You get the sense that the homebuilders are really starting to fire on all cylinders again. How else to justify the strength of aggregate companies like Martin Marietta Materials (MLM) , Vulcan Materials (VMC) and Waste Management (WM) , which really is a play on residential construction.
But it's the commercial part that's intriguing, because it's new.
Grainger (GWW) , Fastenal (FAST) , Illinois Tool Works (ITW) , Nucor (NUE) --even after it preannounced to the downside for the bazillionth time -- and all the commercial heating ventilation and air conditioning companies.
Could it, at last, signal that we have worked our way through the office building boom and bust that was integral to the Great Recession? Tough to tell. It sure isn't new shopping malls or centers. The REITs in that sector aren't building much at all. I have to believe that commercial construction's nascent, but growing.
Then there are those confusion boats of consumer packaged goods. It's hard not to find one on the 52-week high list: Campbell's (CPB) , Church & Dwight (CHD) , Coca-Cola (KO) , Colgate (CL) , ConAgra (CAG) , Constellation Brands (STZ) , Estee Lauder (EL) , General Mills (GIS) , Hershey (HSY) , Kimberly-Clark (KMB) , McCormick (MKC) , Molson (TAP) , PepsiCo (PEP) , Procter (PG) and Smucker (SJM) . I find myself reconciling that these aren't recession stocks.

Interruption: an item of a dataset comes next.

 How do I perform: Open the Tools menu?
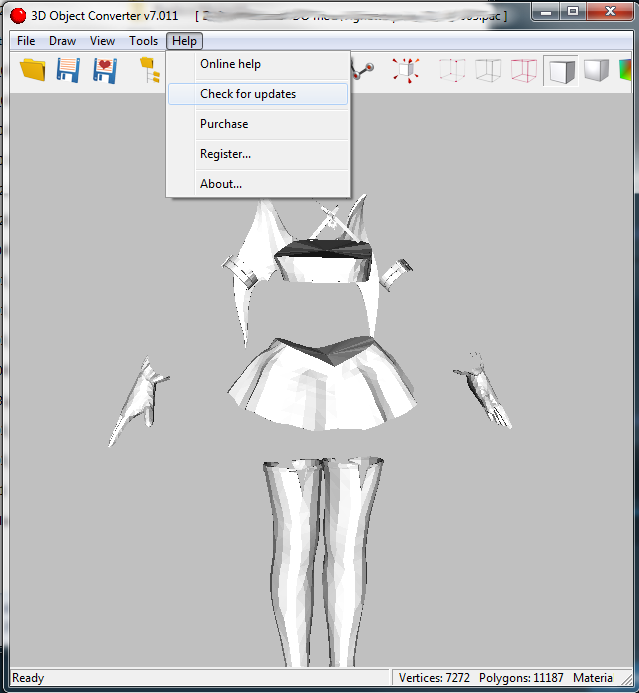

They are plays on deflation still so prevalent in the commodity complex. It gives you some solace to see Tyson (TSN) in the group. After all, that's just a raw bet on the agriculture complex coming down.
One thing's for certain, even though the utilities are flying strong, the best of the consumer packaged goods stocks right now are no longer in the bond market equivalent territory. The best of the best, arguably, are the ones with the most exposure to overseas -- wagers that the weaker dollar is at last upon us.
If that's the case, then why the retreat to the domestic security of the utilities? Maybe that's just the Fed green-lighting natural, and therefore low, rates. You got a better explanation if construction is strong? I sure don't.
The other patterns I see? They are portfolio default winners, a desire of portfolio managers to have faux financials and faux health care because of the endless and enduring underperformance of net interest margin starved banks and politically bereft drugs and biotech.
The former always seem to propel the usual cast of benign, but growing, characters: Fiserve (FISV) , MSCI (MSCI) , Morningstar (MORN) , Equifax (EFX) -- what a perennial winner that is -- as well as all of the insurers. Chubb (CB) remains my favorite, with Travelers (TRV) a close second. Cincinnati Financial (CINF) , Progressive (PGR) and AON (AON) are tiresomely can't-miss names.
In health care it's the default-to-device theme that endlessly prevails: Boston Scientific (BSX) , Bard (BCR) , Zimmer Biomet (ZBH) and Stryker (SYK) . The latter two always feel like takeover names. As always, I am most impressed with Edwards Lifesciences (EW) , with that device that allows cardiologists to perform open heart surgery without cracking the chest cavity, perhaps the greatest innovation since Intuitive Surgical's (ISRG) Da Vinci machine -- or at least the charts seem to say.
Finally there's the high-growth stocks as always that stand out: Adobe (ADBE) and Salesforce (CRM) in software, Broadcom (AVGO) , Lam Research (LRCX) and the always-undervalued Texas Instruments (TXN) . Facebook (FB) and, of course, Alphabet (GOOGL) always amaze, and new stocks Flextronics (FLEX) and Accenture (ACN) are breaking out nicely.
But I keep coming back to those confusion boats and perhaps the notion that there is no mutiny, just harmony among those who think things are great and those who think they aren't and maybe never will be.